» **Records from a data collection**:
· · · · · · ·

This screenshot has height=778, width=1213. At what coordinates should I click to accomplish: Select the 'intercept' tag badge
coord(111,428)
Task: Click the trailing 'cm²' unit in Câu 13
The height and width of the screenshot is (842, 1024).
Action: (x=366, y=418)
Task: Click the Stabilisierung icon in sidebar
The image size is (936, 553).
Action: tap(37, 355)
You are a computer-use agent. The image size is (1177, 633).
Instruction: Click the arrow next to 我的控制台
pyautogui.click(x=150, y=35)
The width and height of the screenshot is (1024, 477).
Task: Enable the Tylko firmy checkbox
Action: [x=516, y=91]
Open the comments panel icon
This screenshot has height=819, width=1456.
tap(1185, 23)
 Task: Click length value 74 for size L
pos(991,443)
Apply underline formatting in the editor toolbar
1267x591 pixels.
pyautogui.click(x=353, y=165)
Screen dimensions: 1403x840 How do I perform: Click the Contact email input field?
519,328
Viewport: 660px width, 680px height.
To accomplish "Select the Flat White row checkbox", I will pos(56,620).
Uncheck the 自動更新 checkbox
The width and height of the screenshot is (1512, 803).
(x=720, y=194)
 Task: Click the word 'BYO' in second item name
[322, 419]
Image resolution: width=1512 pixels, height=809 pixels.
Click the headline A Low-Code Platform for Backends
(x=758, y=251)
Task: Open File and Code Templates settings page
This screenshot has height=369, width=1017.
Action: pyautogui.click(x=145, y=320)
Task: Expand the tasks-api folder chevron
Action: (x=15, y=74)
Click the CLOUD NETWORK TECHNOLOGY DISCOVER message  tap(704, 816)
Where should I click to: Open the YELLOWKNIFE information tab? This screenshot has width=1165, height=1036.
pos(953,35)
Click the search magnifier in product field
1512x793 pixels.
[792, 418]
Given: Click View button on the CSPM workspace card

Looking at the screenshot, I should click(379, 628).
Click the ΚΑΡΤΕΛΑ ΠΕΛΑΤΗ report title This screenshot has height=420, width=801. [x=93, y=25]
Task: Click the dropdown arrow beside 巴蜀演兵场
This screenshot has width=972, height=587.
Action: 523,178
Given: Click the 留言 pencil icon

· · · · · · ·

» **Your instructions**: Return every line of the rows above that contains the word "Given". Case counts.

» **Response to the exercise**:
Given: Click View button on the CSPM workspace card
Given: Click the 留言 pencil icon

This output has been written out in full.